*RECORDS PROVIDED:*
^^^^

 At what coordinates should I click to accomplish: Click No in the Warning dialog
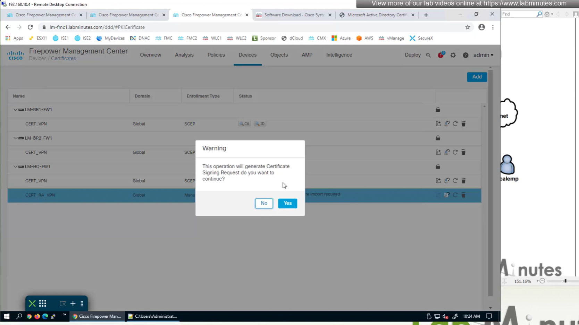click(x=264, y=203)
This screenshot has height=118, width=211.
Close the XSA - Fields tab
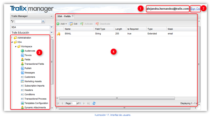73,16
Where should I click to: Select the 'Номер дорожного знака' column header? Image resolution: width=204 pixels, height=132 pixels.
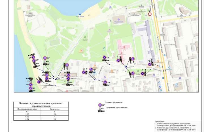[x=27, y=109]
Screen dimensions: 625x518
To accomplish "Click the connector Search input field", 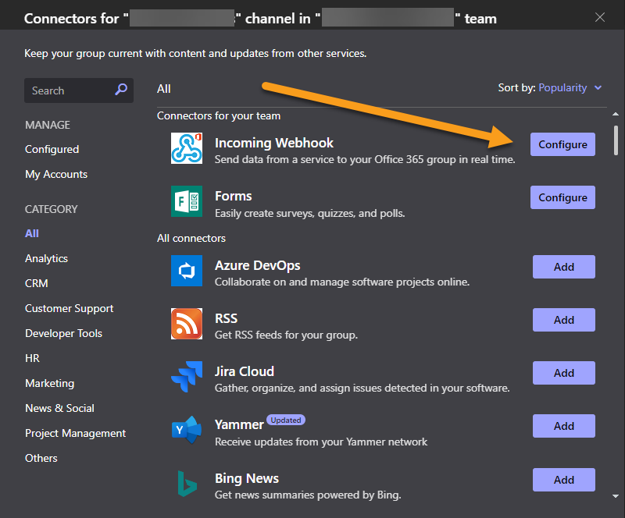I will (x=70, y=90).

^^^^

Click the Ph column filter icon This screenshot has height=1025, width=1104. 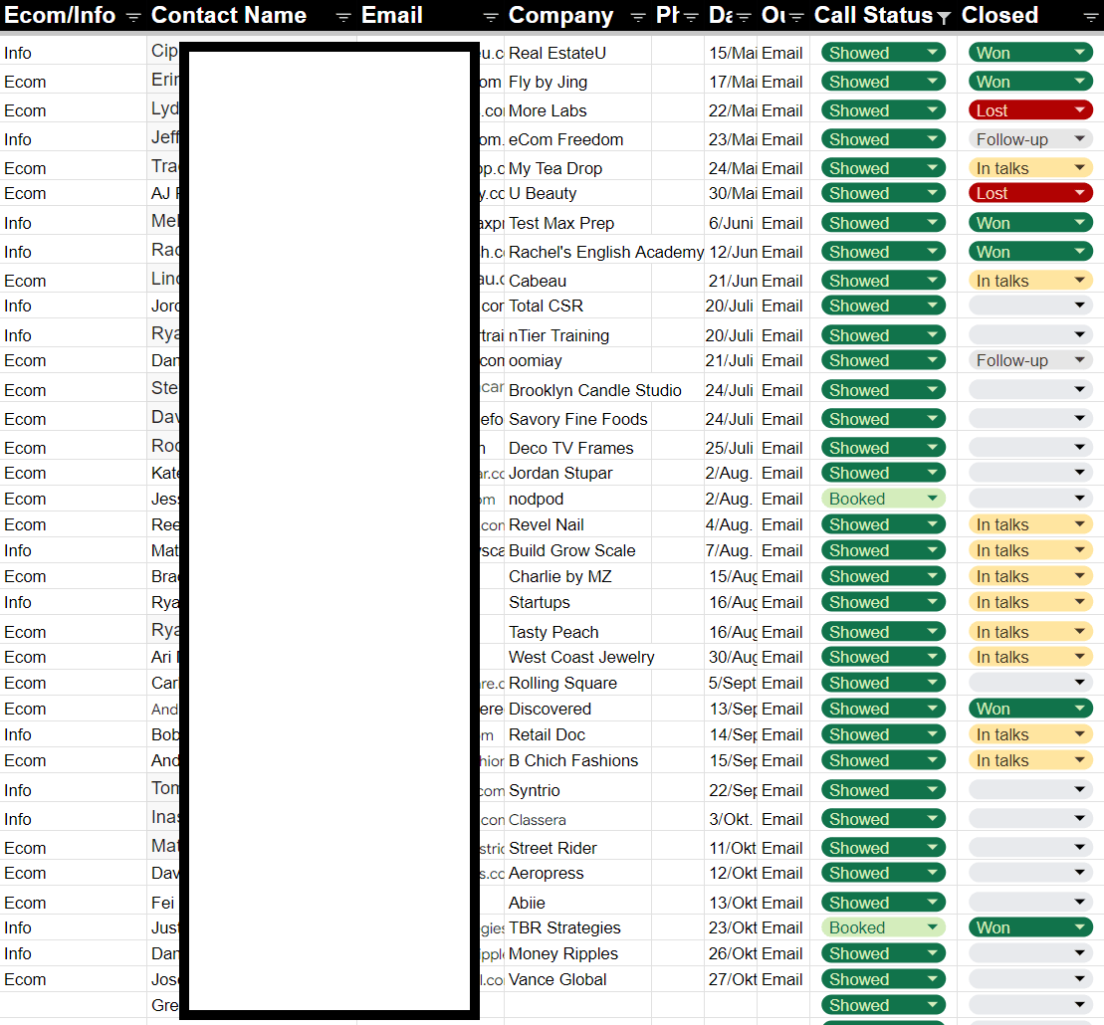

^^^^

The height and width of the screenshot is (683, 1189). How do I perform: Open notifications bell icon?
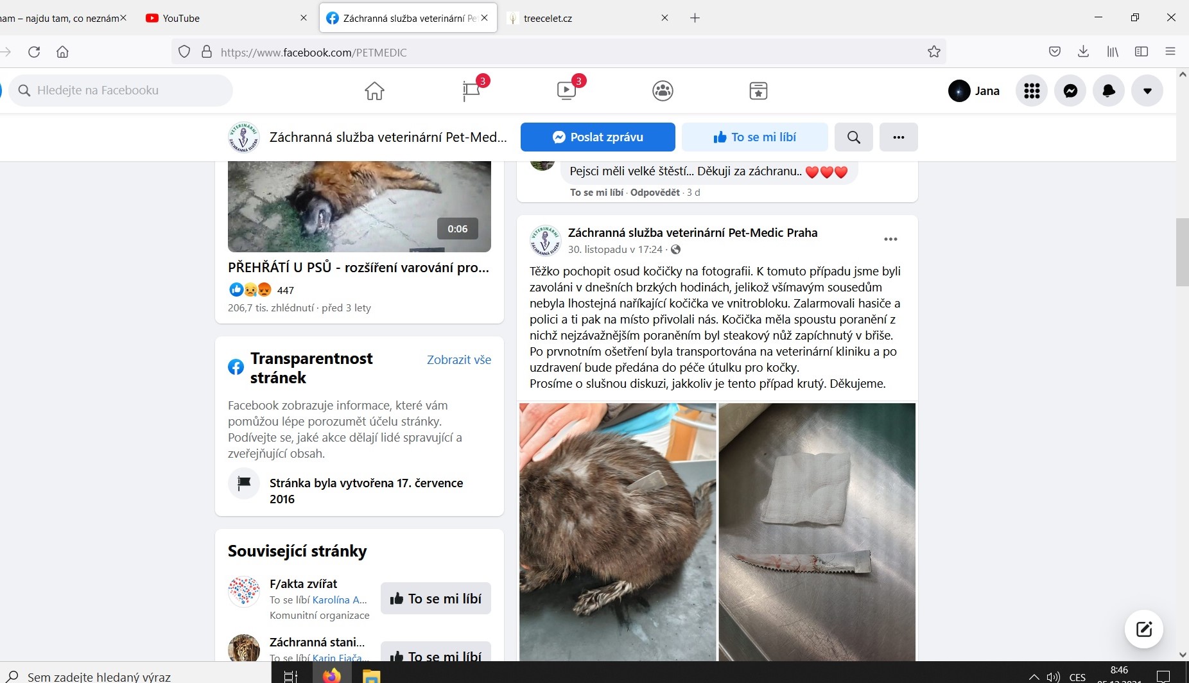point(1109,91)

^^^^

*DIRECTIONS FOR THIS TASK:* Going by the data above, the answer is exactly the lines from the one holding "Close the XSA - Fields tab" to the one holding "Screen dimensions: 625x518", both kept, with the pictures left out.

*ANSWER TO THIS TASK:*
Close the XSA - Fields tab
73,16
Where should I click to: Select the 'Номер дорожного знака' column header? Image resolution: width=204 pixels, height=132 pixels.
[x=27, y=109]
Screen dimensions: 625x518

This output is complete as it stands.